**WHAT YOU WILL DO**
Could you retype the entries exactly as they are?

[Records excerpted from a collection]
····················
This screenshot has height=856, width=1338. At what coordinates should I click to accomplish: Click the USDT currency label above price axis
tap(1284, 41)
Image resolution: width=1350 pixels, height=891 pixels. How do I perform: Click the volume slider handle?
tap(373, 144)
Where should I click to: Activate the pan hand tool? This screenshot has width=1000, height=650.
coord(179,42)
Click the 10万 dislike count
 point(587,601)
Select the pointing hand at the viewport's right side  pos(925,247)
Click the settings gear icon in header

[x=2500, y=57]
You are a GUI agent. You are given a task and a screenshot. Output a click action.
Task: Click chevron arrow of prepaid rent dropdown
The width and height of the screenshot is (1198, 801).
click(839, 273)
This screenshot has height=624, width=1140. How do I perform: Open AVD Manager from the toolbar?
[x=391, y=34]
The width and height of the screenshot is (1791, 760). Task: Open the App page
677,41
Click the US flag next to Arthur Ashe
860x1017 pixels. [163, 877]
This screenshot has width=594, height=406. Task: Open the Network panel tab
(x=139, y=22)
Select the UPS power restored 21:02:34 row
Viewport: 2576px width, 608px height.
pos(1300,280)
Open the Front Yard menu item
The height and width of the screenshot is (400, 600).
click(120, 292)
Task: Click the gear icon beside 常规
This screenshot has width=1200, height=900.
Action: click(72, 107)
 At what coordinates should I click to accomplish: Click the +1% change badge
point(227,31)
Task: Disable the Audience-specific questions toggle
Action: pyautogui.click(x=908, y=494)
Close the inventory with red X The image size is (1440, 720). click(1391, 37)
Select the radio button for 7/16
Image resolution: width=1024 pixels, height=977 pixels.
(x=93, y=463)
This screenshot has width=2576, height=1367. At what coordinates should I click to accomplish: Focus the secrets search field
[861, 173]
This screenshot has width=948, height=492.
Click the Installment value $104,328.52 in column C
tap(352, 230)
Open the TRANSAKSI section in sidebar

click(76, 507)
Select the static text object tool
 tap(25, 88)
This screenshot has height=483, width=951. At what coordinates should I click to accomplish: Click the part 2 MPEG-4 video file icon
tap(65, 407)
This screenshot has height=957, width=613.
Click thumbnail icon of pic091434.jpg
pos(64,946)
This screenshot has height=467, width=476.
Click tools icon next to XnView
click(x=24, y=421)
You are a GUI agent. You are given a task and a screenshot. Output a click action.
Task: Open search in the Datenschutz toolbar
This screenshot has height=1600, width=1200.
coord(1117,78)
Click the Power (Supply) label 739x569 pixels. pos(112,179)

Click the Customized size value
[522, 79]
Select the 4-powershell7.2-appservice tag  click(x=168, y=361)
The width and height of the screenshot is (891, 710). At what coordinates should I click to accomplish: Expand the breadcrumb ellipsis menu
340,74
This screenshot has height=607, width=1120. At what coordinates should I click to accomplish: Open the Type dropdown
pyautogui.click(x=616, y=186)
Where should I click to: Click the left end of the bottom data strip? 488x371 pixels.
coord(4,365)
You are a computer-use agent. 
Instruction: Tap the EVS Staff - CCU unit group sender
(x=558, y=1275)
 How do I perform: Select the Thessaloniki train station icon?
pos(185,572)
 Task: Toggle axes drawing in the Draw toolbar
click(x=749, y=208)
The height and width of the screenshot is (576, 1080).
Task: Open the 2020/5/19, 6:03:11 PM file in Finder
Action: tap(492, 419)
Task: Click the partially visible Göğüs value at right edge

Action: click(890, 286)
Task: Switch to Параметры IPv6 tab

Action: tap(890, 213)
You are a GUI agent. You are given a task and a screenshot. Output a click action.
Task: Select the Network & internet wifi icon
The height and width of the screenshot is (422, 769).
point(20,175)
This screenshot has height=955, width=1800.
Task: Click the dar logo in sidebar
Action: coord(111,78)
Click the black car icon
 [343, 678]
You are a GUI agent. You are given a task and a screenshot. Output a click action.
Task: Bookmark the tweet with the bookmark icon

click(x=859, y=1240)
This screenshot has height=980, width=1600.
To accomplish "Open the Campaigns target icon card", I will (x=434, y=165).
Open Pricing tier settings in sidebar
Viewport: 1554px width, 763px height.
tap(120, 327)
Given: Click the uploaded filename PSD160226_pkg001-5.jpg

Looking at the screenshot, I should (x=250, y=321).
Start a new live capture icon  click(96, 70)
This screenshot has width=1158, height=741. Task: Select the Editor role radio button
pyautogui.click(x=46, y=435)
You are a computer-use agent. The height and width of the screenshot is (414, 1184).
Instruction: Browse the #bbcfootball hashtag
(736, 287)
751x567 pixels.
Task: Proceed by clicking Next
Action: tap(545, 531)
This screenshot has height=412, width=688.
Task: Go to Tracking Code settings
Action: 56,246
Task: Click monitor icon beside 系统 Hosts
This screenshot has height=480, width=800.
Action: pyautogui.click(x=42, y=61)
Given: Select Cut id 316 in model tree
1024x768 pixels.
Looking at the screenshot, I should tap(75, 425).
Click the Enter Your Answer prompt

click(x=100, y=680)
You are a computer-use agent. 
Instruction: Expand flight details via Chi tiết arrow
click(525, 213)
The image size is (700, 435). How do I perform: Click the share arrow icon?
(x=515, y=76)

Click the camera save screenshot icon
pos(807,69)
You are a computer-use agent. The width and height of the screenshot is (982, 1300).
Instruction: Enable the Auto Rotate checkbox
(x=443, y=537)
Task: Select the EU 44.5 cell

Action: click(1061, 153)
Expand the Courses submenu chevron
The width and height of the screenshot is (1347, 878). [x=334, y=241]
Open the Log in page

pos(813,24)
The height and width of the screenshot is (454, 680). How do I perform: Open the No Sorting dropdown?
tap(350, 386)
····················
**OUTPUT FOR THIS TASK**
This screenshot has height=856, width=1338. At what coordinates should I click to accomplish: Click the USDT currency label above price axis
tap(1284, 41)
Image resolution: width=1350 pixels, height=891 pixels. How do I perform: Click the volume slider handle?
tap(373, 144)
Where should I click to: Activate the pan hand tool? This screenshot has width=1000, height=650.
coord(179,42)
Click the 10万 dislike count
 point(587,601)
Select the pointing hand at the viewport's right side  pos(925,247)
Click the settings gear icon in header

[x=2500, y=57]
You are a GUI agent. You are given a task and a screenshot. Output a click action.
Task: Click chevron arrow of prepaid rent dropdown
The width and height of the screenshot is (1198, 801).
click(839, 273)
This screenshot has height=624, width=1140. How do I perform: Open AVD Manager from the toolbar?
[x=391, y=34]
The width and height of the screenshot is (1791, 760). Task: Open the App page
677,41
Click the US flag next to Arthur Ashe
860x1017 pixels. [163, 877]
This screenshot has width=594, height=406. Task: Open the Network panel tab
(x=139, y=22)
Select the UPS power restored 21:02:34 row
Viewport: 2576px width, 608px height.
pos(1300,280)
Open the Front Yard menu item
The height and width of the screenshot is (400, 600).
click(120, 292)
Task: Click the gear icon beside 常规
This screenshot has width=1200, height=900.
Action: click(72, 107)
 At what coordinates should I click to accomplish: Click the +1% change badge
point(227,31)
Task: Disable the Audience-specific questions toggle
Action: pyautogui.click(x=908, y=494)
Close the inventory with red X The image size is (1440, 720). click(1391, 37)
Select the radio button for 7/16
Image resolution: width=1024 pixels, height=977 pixels.
(x=93, y=463)
This screenshot has width=2576, height=1367. At what coordinates should I click to accomplish: Focus the secrets search field
[861, 173]
This screenshot has width=948, height=492.
Click the Installment value $104,328.52 in column C
tap(352, 230)
Open the TRANSAKSI section in sidebar

click(76, 507)
Select the static text object tool
 tap(25, 88)
This screenshot has height=483, width=951. At what coordinates should I click to accomplish: Click the part 2 MPEG-4 video file icon
tap(65, 407)
This screenshot has height=957, width=613.
Click thumbnail icon of pic091434.jpg
pos(64,946)
This screenshot has height=467, width=476.
Click tools icon next to XnView
click(x=24, y=421)
You are a GUI agent. You are given a task and a screenshot. Output a click action.
Task: Open search in the Datenschutz toolbar
This screenshot has height=1600, width=1200.
coord(1117,78)
Click the Power (Supply) label 739x569 pixels. pos(112,179)

Click the Customized size value
[522, 79]
Select the 4-powershell7.2-appservice tag  click(x=168, y=361)
The width and height of the screenshot is (891, 710). At what coordinates should I click to accomplish: Expand the breadcrumb ellipsis menu
340,74
This screenshot has height=607, width=1120. At what coordinates should I click to accomplish: Open the Type dropdown
pyautogui.click(x=616, y=186)
Where should I click to: Click the left end of the bottom data strip? 488x371 pixels.
coord(4,365)
You are a computer-use agent. 
Instruction: Tap the EVS Staff - CCU unit group sender
(x=558, y=1275)
 How do I perform: Select the Thessaloniki train station icon?
pos(185,572)
 Task: Toggle axes drawing in the Draw toolbar
click(x=749, y=208)
The height and width of the screenshot is (576, 1080).
Task: Open the 2020/5/19, 6:03:11 PM file in Finder
Action: tap(492, 419)
Task: Click the partially visible Göğüs value at right edge

Action: click(890, 286)
Task: Switch to Параметры IPv6 tab

Action: tap(890, 213)
You are a GUI agent. You are given a task and a screenshot. Output a click action.
Task: Select the Network & internet wifi icon
The height and width of the screenshot is (422, 769).
point(20,175)
This screenshot has height=955, width=1800.
Task: Click the dar logo in sidebar
Action: coord(111,78)
Click the black car icon
 [343, 678]
You are a GUI agent. You are given a task and a screenshot. Output a click action.
Task: Bookmark the tweet with the bookmark icon

click(x=859, y=1240)
This screenshot has height=980, width=1600.
To accomplish "Open the Campaigns target icon card", I will (x=434, y=165).
Open Pricing tier settings in sidebar
Viewport: 1554px width, 763px height.
tap(120, 327)
Given: Click the uploaded filename PSD160226_pkg001-5.jpg

Looking at the screenshot, I should (x=250, y=321).
Start a new live capture icon  click(96, 70)
This screenshot has width=1158, height=741. Task: Select the Editor role radio button
pyautogui.click(x=46, y=435)
You are a computer-use agent. The height and width of the screenshot is (414, 1184).
Instruction: Browse the #bbcfootball hashtag
(736, 287)
751x567 pixels.
Task: Proceed by clicking Next
Action: tap(545, 531)
This screenshot has height=412, width=688.
Task: Go to Tracking Code settings
Action: 56,246
Task: Click monitor icon beside 系统 Hosts
This screenshot has height=480, width=800.
Action: pyautogui.click(x=42, y=61)
Given: Select Cut id 316 in model tree
1024x768 pixels.
Looking at the screenshot, I should tap(75, 425).
Click the Enter Your Answer prompt

click(x=100, y=680)
You are a computer-use agent. 
Instruction: Expand flight details via Chi tiết arrow
click(525, 213)
The image size is (700, 435). How do I perform: Click the share arrow icon?
(x=515, y=76)

Click the camera save screenshot icon
pos(807,69)
You are a computer-use agent. The width and height of the screenshot is (982, 1300).
Instruction: Enable the Auto Rotate checkbox
(x=443, y=537)
Task: Select the EU 44.5 cell

Action: click(1061, 153)
Expand the Courses submenu chevron
The width and height of the screenshot is (1347, 878). [x=334, y=241]
Open the Log in page

pos(813,24)
The height and width of the screenshot is (454, 680). How do I perform: Open the No Sorting dropdown?
tap(350, 386)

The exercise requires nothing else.